The other piece of Americana out here at the edge of Brooklyn - right under the bridge that they are doing stupid stunts on in Saturday Night Fever, you know - is the diner. The closest diner is a weird mix which could exist nowhere else in the world.
It is a low, concrete building, with an ample parking lot in front. Still, most people walk here, this diner is for the locals. There's no traffic through this area, it's all people who live here or who come to visit their relatives. Here you meet all the cliches.
In the boot behind me, two men discuss what they will do if they get crossed, in heavy fake-russian accents. They loudly flirt with the waitress, in between describing their favourite weapons. With them is a woman with a blue wig and an old handbag. As they leave, my New York connection murmurs "bad actors. Really need to work more on that accent if they want to pass the audition. Not to mention their table manners."
The waitress they were flirting with is no little spring chicken. She banters with her guests, yells across the room, and calls everybody "love", "honey" or "darling". She wears white sneakers with the black skirt and vest that's the diner uniform, and a white towel, tucked into the belt of her skirt, trails her as she jogs by. The service is quick and efficient and definitely no-nonsense. And with the food you'll get her opinions on just about anything, just give her a moment of chance. It will also be freely shared with the rest of the people in the diner.
Not that the guests are a private lot. In five minutes after the wannabe russian mafia has moved out, we learn all details about an aunt's chemotherapy and the relatives coming over from Manhattan for dinner, tonight. And where is a good restaurant? My New York connection joins into the common sharing of local restaurant lore, and suggests my favourite restaurant. 30 seconds later three waitresses are trying to lower their voices while they explain to the lady that THAT restaurant is just too... Well, you should have seen what they do... how they behave... so stuffy... and the food is just odd...

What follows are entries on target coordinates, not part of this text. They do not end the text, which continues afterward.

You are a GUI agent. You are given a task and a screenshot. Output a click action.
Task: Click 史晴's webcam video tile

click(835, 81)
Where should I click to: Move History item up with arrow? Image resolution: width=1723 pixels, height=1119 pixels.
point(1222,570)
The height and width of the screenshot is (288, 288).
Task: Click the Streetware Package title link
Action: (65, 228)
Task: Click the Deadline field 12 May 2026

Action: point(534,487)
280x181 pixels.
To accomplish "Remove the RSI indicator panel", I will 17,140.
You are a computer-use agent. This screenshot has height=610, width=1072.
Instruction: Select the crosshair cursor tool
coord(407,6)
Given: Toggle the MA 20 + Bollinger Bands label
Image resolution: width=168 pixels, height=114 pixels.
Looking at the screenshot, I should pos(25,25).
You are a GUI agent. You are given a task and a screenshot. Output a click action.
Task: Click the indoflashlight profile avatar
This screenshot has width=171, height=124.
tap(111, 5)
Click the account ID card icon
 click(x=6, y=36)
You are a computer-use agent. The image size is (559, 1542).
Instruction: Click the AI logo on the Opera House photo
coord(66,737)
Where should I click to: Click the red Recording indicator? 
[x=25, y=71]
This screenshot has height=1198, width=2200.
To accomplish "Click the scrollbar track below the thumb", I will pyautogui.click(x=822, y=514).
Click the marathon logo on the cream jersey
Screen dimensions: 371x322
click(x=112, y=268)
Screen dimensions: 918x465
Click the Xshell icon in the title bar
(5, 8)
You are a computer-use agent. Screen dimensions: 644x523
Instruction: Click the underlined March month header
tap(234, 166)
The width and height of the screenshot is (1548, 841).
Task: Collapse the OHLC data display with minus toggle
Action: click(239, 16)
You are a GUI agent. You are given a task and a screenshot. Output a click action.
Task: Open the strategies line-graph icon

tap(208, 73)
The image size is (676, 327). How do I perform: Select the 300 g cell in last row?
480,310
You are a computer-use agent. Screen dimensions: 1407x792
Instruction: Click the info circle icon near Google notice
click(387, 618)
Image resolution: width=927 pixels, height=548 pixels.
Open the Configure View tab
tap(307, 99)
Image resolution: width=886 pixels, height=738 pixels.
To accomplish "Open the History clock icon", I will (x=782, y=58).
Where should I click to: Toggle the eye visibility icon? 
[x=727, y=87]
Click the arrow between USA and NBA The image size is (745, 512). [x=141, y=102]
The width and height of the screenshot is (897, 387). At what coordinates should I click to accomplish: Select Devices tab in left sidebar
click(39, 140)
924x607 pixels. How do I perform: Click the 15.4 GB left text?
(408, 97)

We quickly learn the names of all the waitresses, as they are yelled across the room. Only the one male waiter is somehow outside of this. He is serving in the table section, not the boots. He moves quietly and quickly back and forth, silenced perhaps, by the massive - in all ways - femininity ruling the booths.
The diner isn't bad. The food is OK, and the servings are good for at least two meals. The cakes are huge and overdone, and the desserts are a punishment, not a treat - unless you share them with eight. They have a cocktail lounge, which means mainly that you can get all kinds of cocktails. This is where I had my first Long Island Ice Tea. It was served with a snicker, and I am never doing it again. If you don't know what a Long Island Ice Tea is - well, let's just say, it's an experience.
This may sound like a nightmarish experience, but it isn't, it's just really different. I think the reason why I like it is the people who come here, and the way they are received. Old ladies who can hardly hear are treated with the same offhand manners as their yuppie grandsons. Pretty student girls bend quietly ignored over their books in the corner boot, while kids going trick or treat are taken in, treated, have their costumes discussed and then are sent off again with tips to where they should go. It is an institution, abrasive and brash, yes, but also alive, vigorous and in synch with the people who live here and use it. And despite its fake stained-glass decorations, complete with clashing music selections at each booth, it could only exist here. I do think it's a place outside of time though. I have seen it in movies for 80 years.